Весна сиренью цвела за окнами, первая весна без взрывов и не в окопах. И Сашка крутил во всю, жил как с цепи сорвался — то девочки, то к Николаю завалится, посидеть. Работал, себя не жалея. Горел, видно мечтая сгореть.
А Николай как-то замкнулся, потерялся и замер на одной точке, вернее в одном кольце — работа, дом, друзья. С девушками знакомился, но мимолетно, по необходимости — то Дрозд опять кого-нибудь приведет, то Валя с очередной подругой, между прочим, сводить примется. А его не тянуло. Не отнекивался — ждал — тронется наледь в душе, потянет. Нет, поулыбаются друг другу, посмеются, разойдутся.

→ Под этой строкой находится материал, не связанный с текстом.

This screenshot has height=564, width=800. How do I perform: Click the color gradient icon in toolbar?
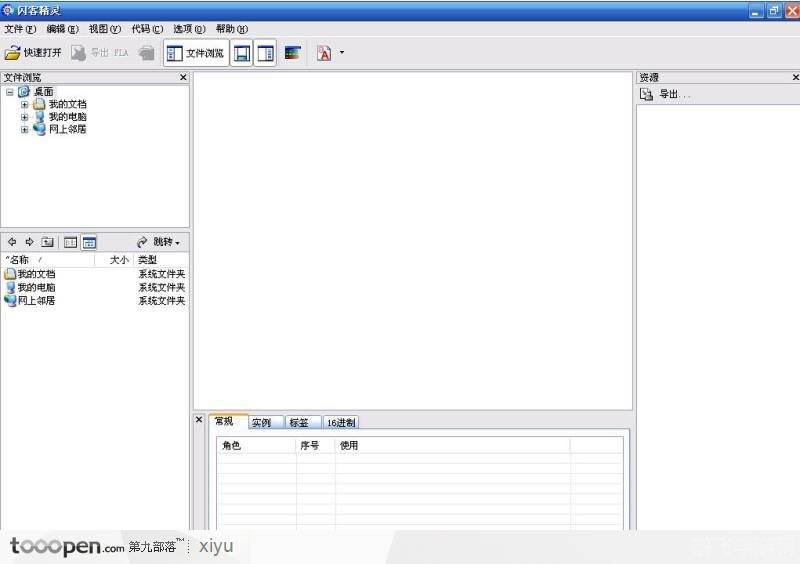[292, 53]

Он жил, но жил ли? Жил ли Сашка? Жили ли другие, прошедшие огонь четырех ураганных лет?
И чем больше смотрел, анализировал, думал, тем сильнее укреплялся в мнении — они жили в тех четырех годах, действительно, полнокровно, а сейчас словно заснули в анабиозе и все ждут того, что уже не повторится.